BEGIN

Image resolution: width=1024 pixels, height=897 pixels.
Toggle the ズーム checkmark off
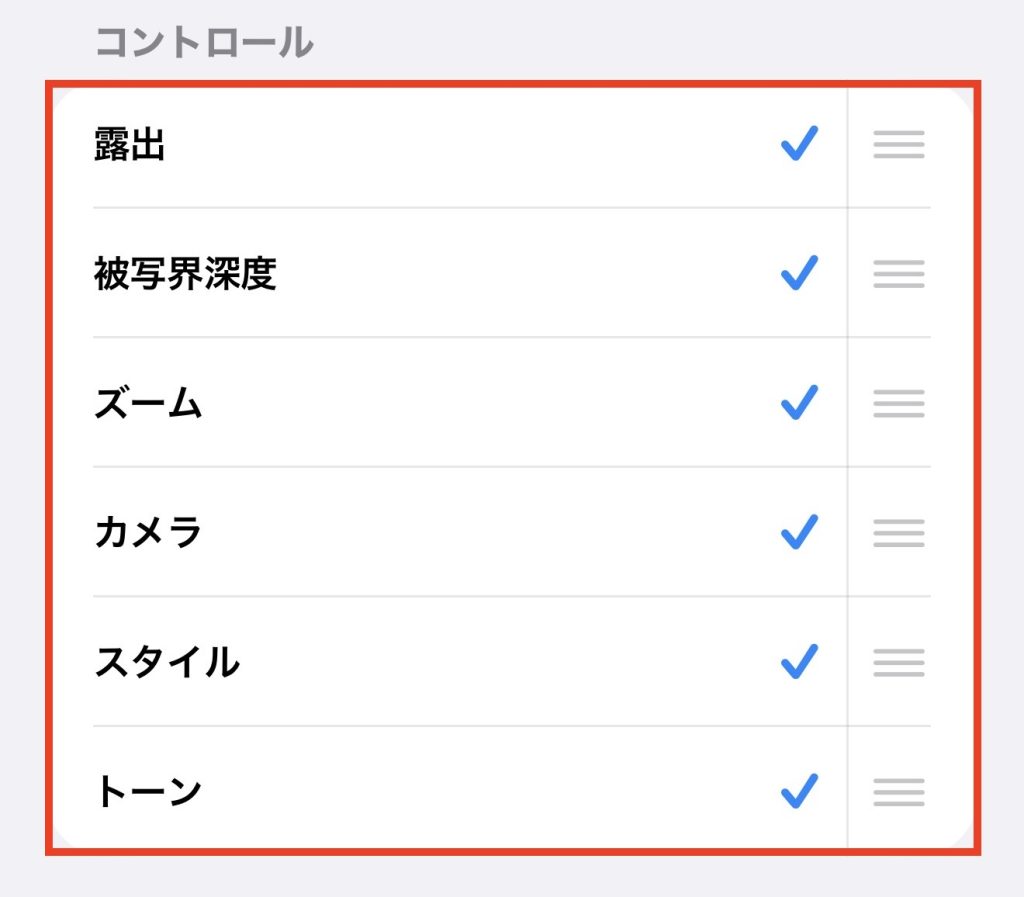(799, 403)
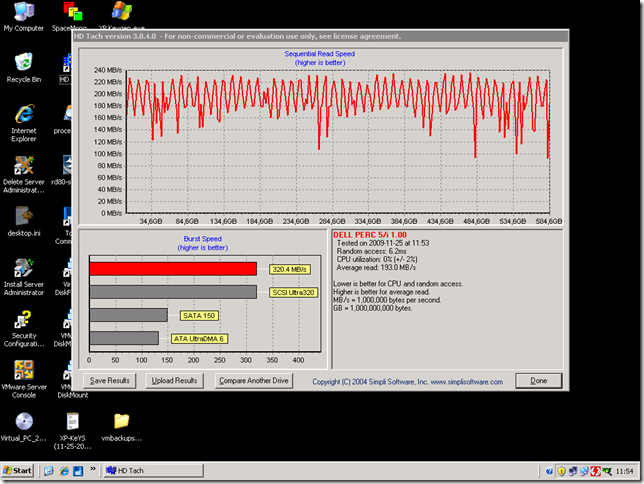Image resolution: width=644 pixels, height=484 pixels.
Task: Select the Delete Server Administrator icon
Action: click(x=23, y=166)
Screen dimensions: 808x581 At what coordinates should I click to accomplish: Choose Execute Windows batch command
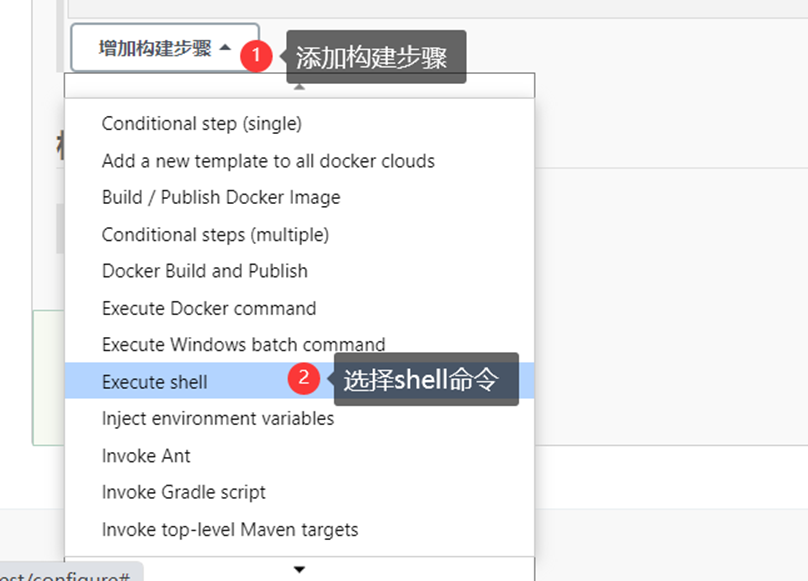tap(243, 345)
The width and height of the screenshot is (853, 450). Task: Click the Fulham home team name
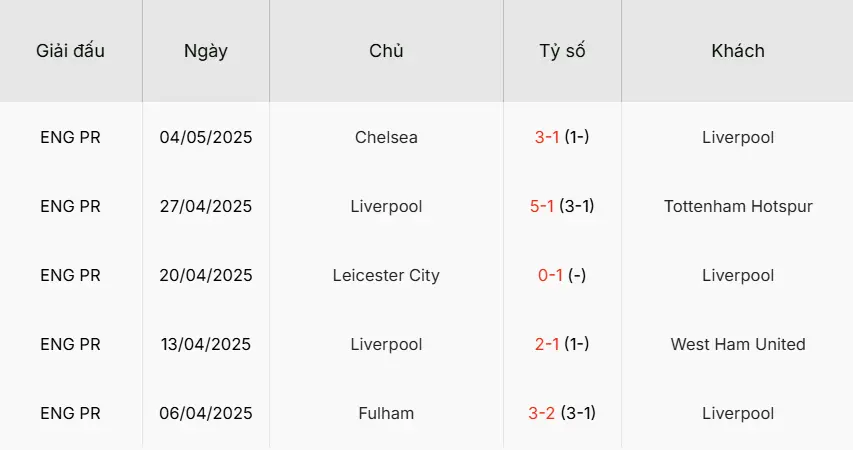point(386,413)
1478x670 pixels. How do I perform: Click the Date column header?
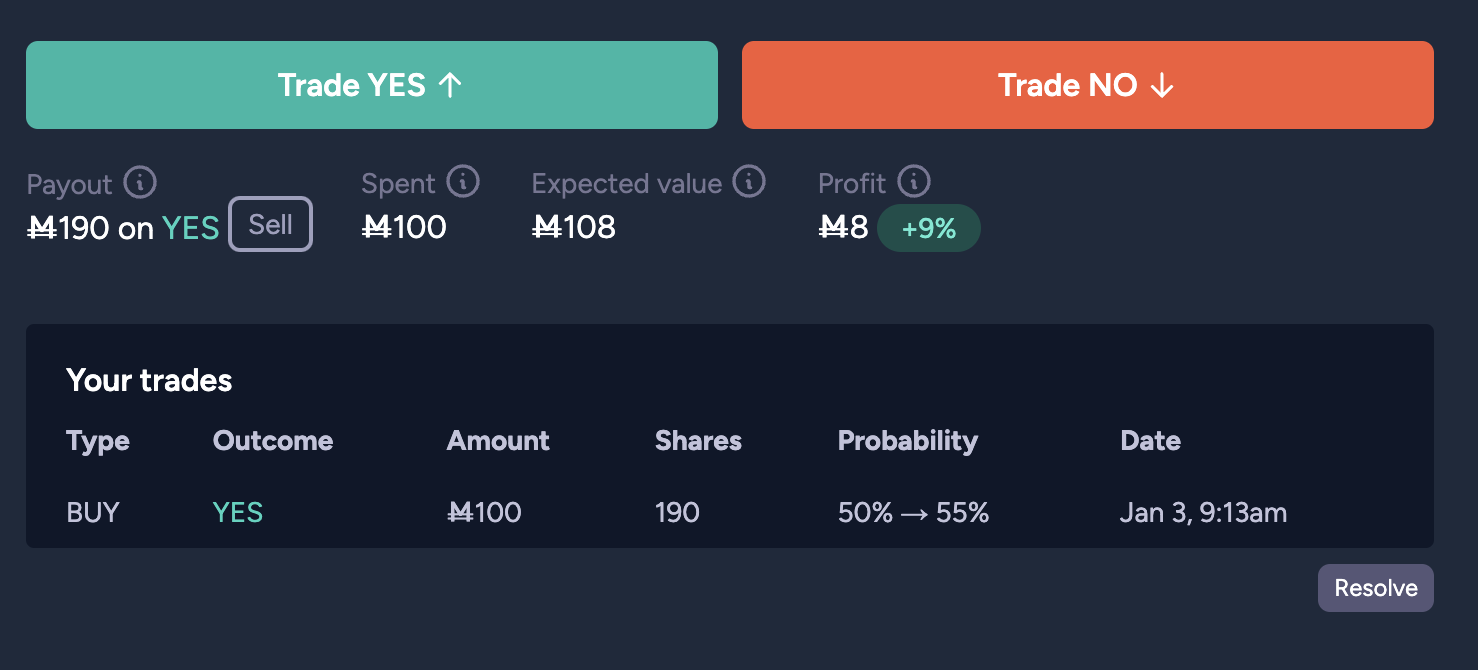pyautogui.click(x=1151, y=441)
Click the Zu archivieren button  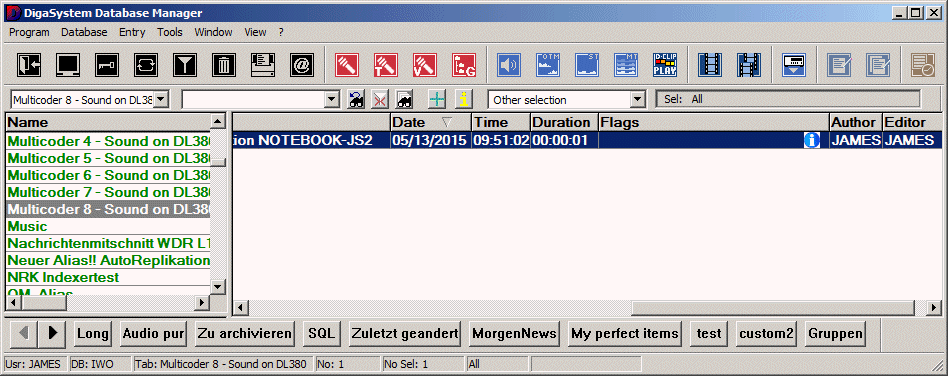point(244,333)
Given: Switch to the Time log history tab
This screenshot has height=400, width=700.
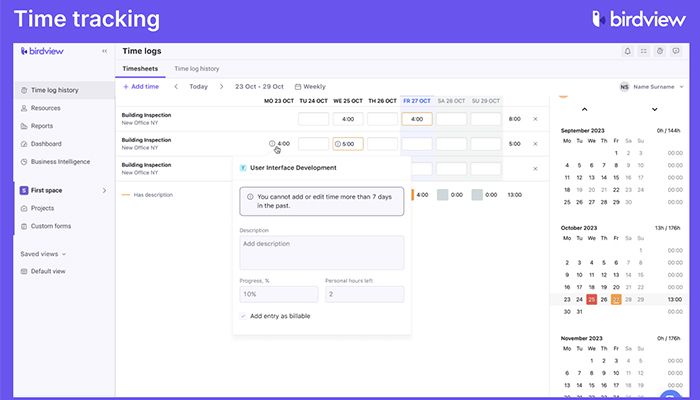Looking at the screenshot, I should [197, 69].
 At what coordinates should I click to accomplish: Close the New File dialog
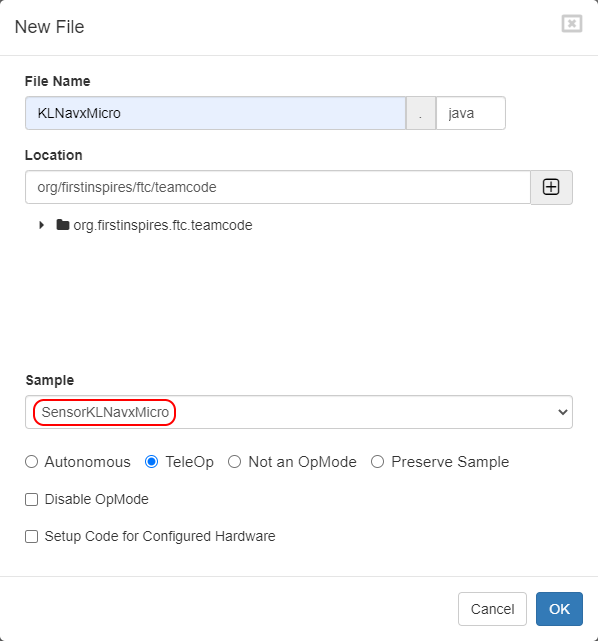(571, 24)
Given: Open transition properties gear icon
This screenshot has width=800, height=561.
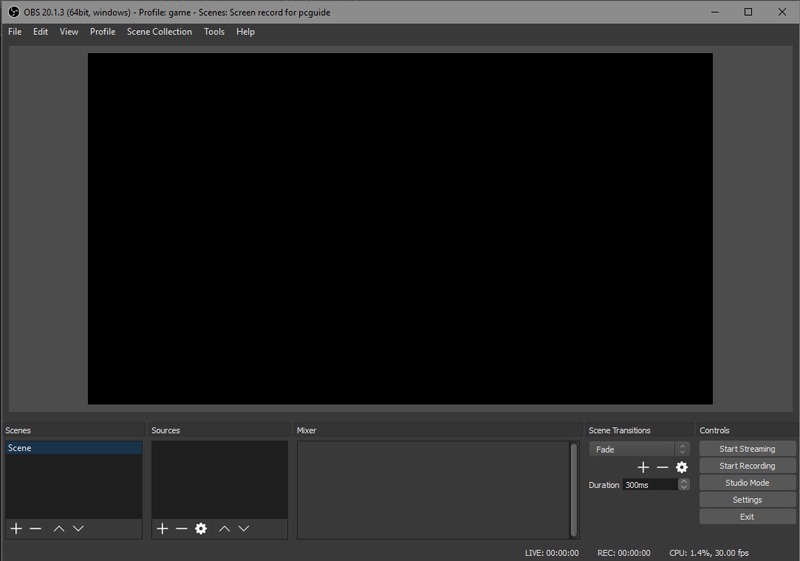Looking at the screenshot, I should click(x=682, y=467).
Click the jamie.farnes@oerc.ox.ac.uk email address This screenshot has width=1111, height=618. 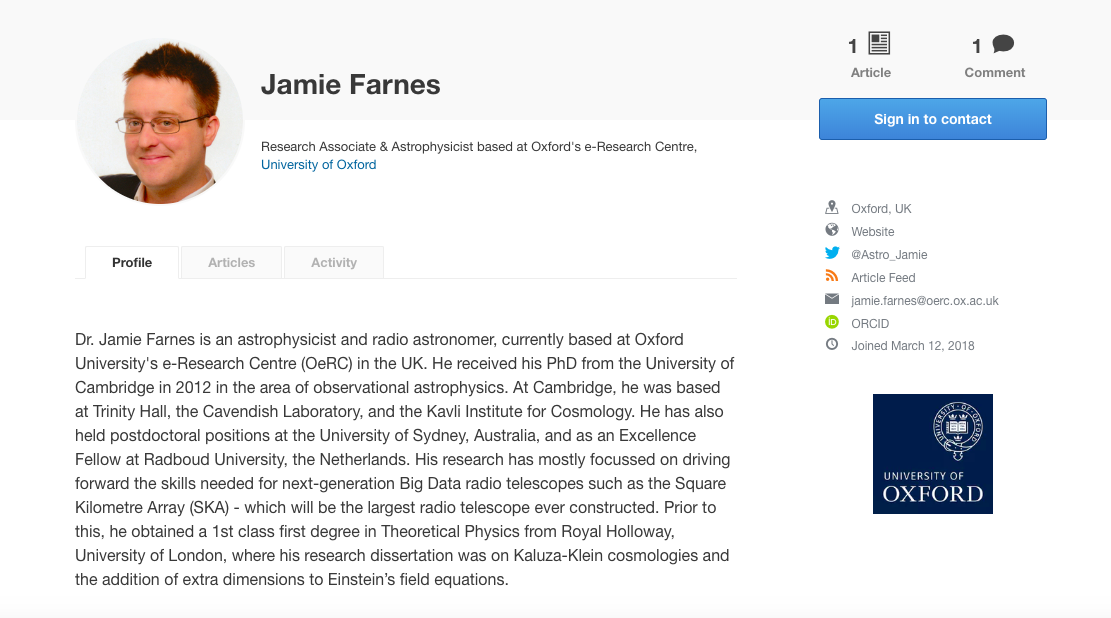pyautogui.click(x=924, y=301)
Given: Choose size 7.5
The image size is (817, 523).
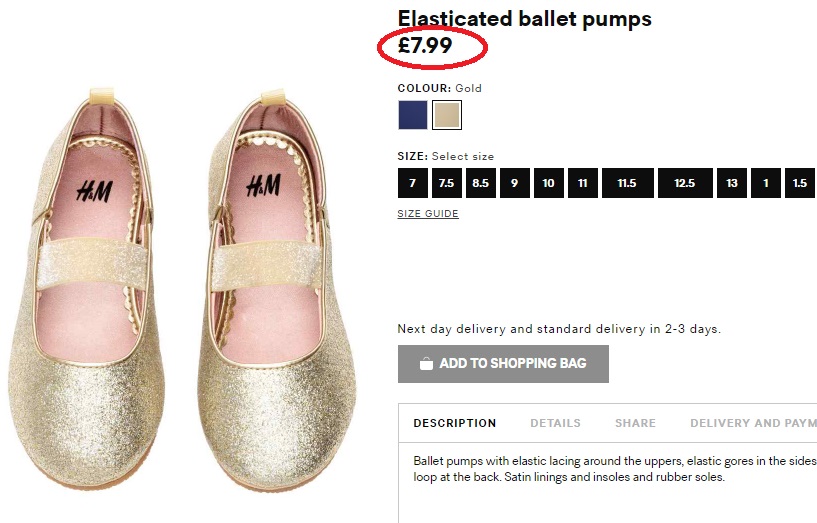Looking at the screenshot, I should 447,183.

END

WHAT YOU HAVE TO DO: What is the number of lines in the listing that include the word "Given"? Give that number and nothing else.

TASK ANSWER: 3